> **Exercise**
For each line below that contains the word "Natural", make a copy.
(Records for this exercise Opens)
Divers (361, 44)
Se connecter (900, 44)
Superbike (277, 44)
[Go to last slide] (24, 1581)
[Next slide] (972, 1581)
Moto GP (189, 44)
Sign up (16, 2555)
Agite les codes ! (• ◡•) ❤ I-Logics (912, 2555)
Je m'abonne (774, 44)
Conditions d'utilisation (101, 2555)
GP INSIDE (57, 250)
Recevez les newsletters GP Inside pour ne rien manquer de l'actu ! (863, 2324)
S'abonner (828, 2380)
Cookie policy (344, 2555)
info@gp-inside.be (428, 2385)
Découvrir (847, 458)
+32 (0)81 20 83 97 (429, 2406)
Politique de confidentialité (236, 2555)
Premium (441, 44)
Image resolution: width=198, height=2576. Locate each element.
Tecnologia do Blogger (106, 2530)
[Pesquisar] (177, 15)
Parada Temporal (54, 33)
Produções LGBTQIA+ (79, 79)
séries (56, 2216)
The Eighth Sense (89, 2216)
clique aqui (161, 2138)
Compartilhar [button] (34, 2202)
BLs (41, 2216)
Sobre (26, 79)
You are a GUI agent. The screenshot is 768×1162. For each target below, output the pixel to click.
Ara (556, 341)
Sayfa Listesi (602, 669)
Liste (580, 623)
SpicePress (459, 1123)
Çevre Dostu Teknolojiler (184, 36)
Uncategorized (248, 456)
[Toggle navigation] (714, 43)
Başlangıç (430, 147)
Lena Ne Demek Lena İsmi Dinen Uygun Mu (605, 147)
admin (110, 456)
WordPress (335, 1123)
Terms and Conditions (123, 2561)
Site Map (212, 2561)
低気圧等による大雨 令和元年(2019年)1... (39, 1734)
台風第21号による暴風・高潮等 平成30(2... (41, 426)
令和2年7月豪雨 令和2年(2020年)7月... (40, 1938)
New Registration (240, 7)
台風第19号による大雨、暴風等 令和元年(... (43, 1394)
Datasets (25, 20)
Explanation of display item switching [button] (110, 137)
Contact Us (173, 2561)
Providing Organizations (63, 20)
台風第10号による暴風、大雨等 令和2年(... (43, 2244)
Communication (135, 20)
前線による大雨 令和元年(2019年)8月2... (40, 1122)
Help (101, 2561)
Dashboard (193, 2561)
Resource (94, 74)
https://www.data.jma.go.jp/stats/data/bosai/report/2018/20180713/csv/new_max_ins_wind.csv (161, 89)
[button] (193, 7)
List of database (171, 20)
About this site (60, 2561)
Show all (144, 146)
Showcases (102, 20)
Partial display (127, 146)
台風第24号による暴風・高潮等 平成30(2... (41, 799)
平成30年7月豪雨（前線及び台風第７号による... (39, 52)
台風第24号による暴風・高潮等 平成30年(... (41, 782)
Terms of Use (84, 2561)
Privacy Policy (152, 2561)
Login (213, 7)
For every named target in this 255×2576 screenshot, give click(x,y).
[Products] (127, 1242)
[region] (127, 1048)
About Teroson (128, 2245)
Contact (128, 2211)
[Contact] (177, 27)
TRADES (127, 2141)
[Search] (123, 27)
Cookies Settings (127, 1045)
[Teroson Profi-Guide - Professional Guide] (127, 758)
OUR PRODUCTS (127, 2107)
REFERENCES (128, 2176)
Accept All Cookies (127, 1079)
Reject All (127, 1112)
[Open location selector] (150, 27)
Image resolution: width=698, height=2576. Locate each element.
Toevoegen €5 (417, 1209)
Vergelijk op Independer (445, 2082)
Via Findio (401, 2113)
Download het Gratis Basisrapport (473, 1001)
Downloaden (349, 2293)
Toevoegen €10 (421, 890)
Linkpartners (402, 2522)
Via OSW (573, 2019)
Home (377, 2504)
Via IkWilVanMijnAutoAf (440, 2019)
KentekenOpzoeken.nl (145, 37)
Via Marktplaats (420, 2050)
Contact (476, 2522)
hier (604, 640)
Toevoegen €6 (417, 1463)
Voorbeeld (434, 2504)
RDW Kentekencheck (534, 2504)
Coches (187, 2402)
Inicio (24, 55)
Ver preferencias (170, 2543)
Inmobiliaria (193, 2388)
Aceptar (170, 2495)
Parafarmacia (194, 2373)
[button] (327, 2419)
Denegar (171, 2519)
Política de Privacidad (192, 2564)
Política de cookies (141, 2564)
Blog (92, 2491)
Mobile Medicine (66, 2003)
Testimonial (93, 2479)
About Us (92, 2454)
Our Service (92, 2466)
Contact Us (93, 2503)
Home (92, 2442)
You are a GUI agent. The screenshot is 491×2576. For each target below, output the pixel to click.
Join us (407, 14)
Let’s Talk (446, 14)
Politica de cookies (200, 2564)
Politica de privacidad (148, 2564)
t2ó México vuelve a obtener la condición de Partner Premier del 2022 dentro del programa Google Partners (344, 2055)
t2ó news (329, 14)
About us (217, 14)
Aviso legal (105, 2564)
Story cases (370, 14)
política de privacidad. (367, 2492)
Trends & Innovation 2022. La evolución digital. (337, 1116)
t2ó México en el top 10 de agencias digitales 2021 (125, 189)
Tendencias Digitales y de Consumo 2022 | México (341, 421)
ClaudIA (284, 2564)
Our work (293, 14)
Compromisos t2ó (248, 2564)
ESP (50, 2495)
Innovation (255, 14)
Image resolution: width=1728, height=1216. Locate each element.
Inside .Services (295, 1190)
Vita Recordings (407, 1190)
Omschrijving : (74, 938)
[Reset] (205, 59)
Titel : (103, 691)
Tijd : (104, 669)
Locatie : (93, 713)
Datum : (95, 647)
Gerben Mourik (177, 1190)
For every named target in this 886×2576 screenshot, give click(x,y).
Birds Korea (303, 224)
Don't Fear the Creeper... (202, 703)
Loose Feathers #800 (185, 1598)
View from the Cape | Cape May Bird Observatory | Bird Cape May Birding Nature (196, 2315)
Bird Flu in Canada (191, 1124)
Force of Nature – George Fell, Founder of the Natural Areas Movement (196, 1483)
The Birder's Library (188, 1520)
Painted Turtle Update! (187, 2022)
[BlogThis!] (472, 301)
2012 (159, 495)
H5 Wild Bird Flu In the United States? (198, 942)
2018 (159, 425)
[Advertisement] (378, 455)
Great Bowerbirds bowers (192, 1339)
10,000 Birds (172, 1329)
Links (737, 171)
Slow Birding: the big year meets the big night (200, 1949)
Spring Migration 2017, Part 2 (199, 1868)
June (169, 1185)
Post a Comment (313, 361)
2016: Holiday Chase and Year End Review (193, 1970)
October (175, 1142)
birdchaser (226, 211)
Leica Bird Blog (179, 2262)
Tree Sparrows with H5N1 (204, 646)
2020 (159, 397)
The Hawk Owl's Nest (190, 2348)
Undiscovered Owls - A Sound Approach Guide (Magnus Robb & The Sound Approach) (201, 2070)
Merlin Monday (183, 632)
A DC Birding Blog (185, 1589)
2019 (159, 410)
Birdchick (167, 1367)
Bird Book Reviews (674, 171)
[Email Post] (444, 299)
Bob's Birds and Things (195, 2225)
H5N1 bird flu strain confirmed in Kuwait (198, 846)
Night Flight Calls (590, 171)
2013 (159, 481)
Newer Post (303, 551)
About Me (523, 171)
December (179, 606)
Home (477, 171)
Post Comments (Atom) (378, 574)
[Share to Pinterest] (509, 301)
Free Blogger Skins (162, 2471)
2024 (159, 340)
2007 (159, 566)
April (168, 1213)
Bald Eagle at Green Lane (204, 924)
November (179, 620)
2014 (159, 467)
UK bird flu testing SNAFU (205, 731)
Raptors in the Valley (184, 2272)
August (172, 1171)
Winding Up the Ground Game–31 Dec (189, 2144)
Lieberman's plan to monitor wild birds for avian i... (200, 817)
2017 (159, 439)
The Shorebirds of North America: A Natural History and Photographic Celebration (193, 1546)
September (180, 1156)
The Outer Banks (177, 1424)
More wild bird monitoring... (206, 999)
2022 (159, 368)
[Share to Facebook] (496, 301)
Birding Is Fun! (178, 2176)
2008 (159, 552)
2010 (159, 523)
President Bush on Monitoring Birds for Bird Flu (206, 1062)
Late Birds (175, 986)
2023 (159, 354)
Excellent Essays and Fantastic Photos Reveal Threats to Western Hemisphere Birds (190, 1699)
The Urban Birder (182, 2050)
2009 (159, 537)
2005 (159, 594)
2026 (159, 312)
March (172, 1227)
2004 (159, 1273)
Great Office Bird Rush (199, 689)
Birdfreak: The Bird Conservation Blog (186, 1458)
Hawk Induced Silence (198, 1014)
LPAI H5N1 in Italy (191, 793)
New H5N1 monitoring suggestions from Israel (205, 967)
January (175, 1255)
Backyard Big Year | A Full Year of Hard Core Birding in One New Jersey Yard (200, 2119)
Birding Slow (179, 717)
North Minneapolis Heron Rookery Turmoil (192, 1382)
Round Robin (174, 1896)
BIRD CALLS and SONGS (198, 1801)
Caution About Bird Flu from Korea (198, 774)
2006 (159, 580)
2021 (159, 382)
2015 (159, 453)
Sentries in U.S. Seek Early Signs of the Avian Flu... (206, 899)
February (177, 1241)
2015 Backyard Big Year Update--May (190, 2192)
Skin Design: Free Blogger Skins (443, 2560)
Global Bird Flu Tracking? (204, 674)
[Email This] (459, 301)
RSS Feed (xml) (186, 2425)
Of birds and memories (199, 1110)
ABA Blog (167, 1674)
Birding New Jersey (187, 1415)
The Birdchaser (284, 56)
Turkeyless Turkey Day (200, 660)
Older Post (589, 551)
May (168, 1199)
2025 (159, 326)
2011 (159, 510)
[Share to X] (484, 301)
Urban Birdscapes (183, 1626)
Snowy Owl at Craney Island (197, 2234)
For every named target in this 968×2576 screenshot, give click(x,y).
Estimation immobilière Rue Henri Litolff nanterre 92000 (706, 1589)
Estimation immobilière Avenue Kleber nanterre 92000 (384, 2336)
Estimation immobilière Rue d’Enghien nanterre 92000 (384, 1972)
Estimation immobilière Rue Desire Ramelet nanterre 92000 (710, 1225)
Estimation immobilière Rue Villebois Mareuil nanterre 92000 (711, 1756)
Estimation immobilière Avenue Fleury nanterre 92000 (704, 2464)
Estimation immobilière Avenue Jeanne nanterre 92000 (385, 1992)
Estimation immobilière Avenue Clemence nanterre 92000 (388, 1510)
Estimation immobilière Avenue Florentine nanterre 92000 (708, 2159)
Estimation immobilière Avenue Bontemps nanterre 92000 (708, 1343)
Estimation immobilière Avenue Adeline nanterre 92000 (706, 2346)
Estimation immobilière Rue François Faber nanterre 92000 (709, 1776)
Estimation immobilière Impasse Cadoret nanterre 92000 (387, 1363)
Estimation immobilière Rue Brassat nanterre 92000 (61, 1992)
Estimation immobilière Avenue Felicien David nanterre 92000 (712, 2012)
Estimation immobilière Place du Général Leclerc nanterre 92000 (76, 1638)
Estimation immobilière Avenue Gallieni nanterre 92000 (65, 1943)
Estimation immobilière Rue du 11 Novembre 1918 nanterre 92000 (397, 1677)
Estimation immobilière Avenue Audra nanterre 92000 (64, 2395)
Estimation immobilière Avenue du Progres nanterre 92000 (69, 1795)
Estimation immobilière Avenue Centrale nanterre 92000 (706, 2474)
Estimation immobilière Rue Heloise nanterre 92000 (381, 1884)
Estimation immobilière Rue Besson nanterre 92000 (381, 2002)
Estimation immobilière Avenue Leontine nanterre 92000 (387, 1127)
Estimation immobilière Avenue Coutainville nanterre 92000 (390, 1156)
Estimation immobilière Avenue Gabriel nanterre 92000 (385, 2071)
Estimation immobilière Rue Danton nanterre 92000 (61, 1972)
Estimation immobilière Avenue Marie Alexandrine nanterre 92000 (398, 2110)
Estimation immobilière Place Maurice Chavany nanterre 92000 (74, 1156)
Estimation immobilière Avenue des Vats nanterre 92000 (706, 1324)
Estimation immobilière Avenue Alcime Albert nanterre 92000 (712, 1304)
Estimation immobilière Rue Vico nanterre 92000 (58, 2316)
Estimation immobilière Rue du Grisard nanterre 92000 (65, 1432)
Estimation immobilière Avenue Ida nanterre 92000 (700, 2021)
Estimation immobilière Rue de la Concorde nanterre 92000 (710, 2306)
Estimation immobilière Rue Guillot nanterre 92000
(Records for this exercise Closes)
> **Task output**
Force of Nature – George Fell, Founder of the Natural Areas Movement (196, 1483)
The Shorebirds of North America: A Natural History and Photographic Celebration (193, 1546)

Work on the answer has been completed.